▸ **WHAT THE EXERCISE ASKS**
Please copy out each line of the listing that contains the word "will".

▸ **DATA TO USE**
=======
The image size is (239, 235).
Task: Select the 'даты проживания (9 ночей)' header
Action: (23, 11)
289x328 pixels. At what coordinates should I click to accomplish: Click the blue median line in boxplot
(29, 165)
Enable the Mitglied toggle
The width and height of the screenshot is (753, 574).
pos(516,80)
=======
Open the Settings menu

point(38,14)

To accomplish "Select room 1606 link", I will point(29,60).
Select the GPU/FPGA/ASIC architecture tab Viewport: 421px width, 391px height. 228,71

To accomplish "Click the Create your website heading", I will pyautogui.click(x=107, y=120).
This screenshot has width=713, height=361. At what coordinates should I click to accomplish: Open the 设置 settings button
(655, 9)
=======
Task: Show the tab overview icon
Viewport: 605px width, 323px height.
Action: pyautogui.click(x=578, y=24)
=======
▸ **REPLY**
To accomplish "Select room 1606 link", I will point(29,60).
To accomplish "Click the Create your website heading", I will pyautogui.click(x=107, y=120).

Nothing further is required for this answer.